- _ACTIVITY_:
A word-for-word copy of the entries below is required.
──────────────────────────────
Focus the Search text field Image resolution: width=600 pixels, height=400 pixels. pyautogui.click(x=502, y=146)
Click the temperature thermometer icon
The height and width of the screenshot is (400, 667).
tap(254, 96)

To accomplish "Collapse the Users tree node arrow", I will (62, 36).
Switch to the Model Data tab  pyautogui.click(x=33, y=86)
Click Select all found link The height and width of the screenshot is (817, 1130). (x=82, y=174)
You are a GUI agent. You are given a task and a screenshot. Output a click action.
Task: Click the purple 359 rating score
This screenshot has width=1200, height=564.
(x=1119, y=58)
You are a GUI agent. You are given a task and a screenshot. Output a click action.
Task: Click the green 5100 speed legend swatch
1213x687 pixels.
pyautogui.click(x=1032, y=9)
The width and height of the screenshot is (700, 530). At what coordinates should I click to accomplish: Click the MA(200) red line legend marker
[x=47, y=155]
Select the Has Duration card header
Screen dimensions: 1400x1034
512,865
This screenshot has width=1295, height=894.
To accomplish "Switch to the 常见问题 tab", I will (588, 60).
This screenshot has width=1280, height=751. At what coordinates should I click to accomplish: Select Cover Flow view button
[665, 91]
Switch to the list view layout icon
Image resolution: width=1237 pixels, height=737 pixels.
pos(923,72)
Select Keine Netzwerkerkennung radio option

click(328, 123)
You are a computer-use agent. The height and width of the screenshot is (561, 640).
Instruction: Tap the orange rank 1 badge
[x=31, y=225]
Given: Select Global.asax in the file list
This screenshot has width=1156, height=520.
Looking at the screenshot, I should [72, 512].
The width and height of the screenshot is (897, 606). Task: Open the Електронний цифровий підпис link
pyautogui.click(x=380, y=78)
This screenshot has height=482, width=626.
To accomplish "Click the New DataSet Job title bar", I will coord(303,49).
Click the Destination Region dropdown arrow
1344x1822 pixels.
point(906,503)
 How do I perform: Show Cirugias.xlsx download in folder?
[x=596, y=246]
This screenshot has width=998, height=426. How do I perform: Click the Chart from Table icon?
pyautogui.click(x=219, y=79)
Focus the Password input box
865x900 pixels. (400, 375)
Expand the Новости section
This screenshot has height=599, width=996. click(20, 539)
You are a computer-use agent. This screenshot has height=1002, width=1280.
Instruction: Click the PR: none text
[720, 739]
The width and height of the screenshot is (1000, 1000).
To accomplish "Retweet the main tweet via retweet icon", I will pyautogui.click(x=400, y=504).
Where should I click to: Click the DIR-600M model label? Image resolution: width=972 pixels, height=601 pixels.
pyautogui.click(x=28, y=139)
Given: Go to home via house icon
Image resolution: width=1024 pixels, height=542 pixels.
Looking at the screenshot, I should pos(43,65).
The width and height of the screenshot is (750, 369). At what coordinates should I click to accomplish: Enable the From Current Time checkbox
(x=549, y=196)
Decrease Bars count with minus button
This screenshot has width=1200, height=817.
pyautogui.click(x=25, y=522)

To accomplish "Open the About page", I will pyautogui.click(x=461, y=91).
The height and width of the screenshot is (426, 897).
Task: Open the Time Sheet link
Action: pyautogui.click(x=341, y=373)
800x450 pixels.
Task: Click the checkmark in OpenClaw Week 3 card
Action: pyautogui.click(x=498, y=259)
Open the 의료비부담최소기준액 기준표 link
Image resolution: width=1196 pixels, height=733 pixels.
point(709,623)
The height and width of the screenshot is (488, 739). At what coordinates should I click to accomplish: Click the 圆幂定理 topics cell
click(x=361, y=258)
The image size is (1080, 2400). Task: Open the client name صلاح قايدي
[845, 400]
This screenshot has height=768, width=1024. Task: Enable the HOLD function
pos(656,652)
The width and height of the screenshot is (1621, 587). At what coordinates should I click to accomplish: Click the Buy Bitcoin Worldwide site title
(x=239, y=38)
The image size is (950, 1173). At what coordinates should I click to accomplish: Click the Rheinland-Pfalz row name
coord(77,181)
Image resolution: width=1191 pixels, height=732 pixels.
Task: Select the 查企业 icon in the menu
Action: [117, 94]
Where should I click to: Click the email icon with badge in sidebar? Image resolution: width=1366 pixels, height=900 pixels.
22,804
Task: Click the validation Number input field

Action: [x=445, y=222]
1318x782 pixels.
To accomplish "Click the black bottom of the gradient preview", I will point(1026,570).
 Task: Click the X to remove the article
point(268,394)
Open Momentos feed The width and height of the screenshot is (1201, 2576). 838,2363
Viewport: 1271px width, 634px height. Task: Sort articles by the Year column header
──────────────────────────────
- _COMPLETED TASK_:
Focus the Search text field Image resolution: width=600 pixels, height=400 pixels. pyautogui.click(x=502, y=146)
Click the temperature thermometer icon
The height and width of the screenshot is (400, 667).
tap(254, 96)

To accomplish "Collapse the Users tree node arrow", I will (62, 36).
Switch to the Model Data tab  pyautogui.click(x=33, y=86)
Click Select all found link The height and width of the screenshot is (817, 1130). (x=82, y=174)
You are a GUI agent. You are given a task and a screenshot. Output a click action.
Task: Click the purple 359 rating score
This screenshot has width=1200, height=564.
(x=1119, y=58)
You are a GUI agent. You are given a task and a screenshot. Output a click action.
Task: Click the green 5100 speed legend swatch
1213x687 pixels.
pyautogui.click(x=1032, y=9)
The width and height of the screenshot is (700, 530). At what coordinates should I click to accomplish: Click the MA(200) red line legend marker
[x=47, y=155]
Select the Has Duration card header
Screen dimensions: 1400x1034
512,865
This screenshot has width=1295, height=894.
To accomplish "Switch to the 常见问题 tab", I will (588, 60).
This screenshot has width=1280, height=751. At what coordinates should I click to accomplish: Select Cover Flow view button
[665, 91]
Switch to the list view layout icon
Image resolution: width=1237 pixels, height=737 pixels.
pos(923,72)
Select Keine Netzwerkerkennung radio option

click(328, 123)
You are a computer-use agent. The height and width of the screenshot is (561, 640).
Instruction: Tap the orange rank 1 badge
[x=31, y=225]
Given: Select Global.asax in the file list
This screenshot has width=1156, height=520.
Looking at the screenshot, I should [72, 512].
The width and height of the screenshot is (897, 606). Task: Open the Електронний цифровий підпис link
pyautogui.click(x=380, y=78)
This screenshot has height=482, width=626.
To accomplish "Click the New DataSet Job title bar", I will coord(303,49).
Click the Destination Region dropdown arrow
1344x1822 pixels.
point(906,503)
 How do I perform: Show Cirugias.xlsx download in folder?
[x=596, y=246]
This screenshot has width=998, height=426. How do I perform: Click the Chart from Table icon?
pyautogui.click(x=219, y=79)
Focus the Password input box
865x900 pixels. (400, 375)
Expand the Новости section
This screenshot has height=599, width=996. click(20, 539)
You are a computer-use agent. This screenshot has height=1002, width=1280.
Instruction: Click the PR: none text
[720, 739]
The width and height of the screenshot is (1000, 1000).
To accomplish "Retweet the main tweet via retweet icon", I will pyautogui.click(x=400, y=504).
Where should I click to: Click the DIR-600M model label? Image resolution: width=972 pixels, height=601 pixels.
pyautogui.click(x=28, y=139)
Given: Go to home via house icon
Image resolution: width=1024 pixels, height=542 pixels.
Looking at the screenshot, I should pos(43,65).
The width and height of the screenshot is (750, 369). At what coordinates should I click to accomplish: Enable the From Current Time checkbox
(x=549, y=196)
Decrease Bars count with minus button
This screenshot has width=1200, height=817.
pyautogui.click(x=25, y=522)

To accomplish "Open the About page", I will pyautogui.click(x=461, y=91).
The height and width of the screenshot is (426, 897).
Task: Open the Time Sheet link
Action: pyautogui.click(x=341, y=373)
800x450 pixels.
Task: Click the checkmark in OpenClaw Week 3 card
Action: pyautogui.click(x=498, y=259)
Open the 의료비부담최소기준액 기준표 link
Image resolution: width=1196 pixels, height=733 pixels.
point(709,623)
The height and width of the screenshot is (488, 739). At what coordinates should I click to accomplish: Click the 圆幂定理 topics cell
click(x=361, y=258)
The image size is (1080, 2400). Task: Open the client name صلاح قايدي
[845, 400]
This screenshot has height=768, width=1024. Task: Enable the HOLD function
pos(656,652)
The width and height of the screenshot is (1621, 587). At what coordinates should I click to accomplish: Click the Buy Bitcoin Worldwide site title
(x=239, y=38)
The image size is (950, 1173). At what coordinates should I click to accomplish: Click the Rheinland-Pfalz row name
coord(77,181)
Image resolution: width=1191 pixels, height=732 pixels.
Task: Select the 查企业 icon in the menu
Action: [117, 94]
Where should I click to: Click the email icon with badge in sidebar? Image resolution: width=1366 pixels, height=900 pixels.
22,804
Task: Click the validation Number input field

Action: [x=445, y=222]
1318x782 pixels.
To accomplish "Click the black bottom of the gradient preview", I will point(1026,570).
 Task: Click the X to remove the article
point(268,394)
Open Momentos feed The width and height of the screenshot is (1201, 2576). 838,2363
Viewport: 1271px width, 634px height. Task: Sort articles by the Year column header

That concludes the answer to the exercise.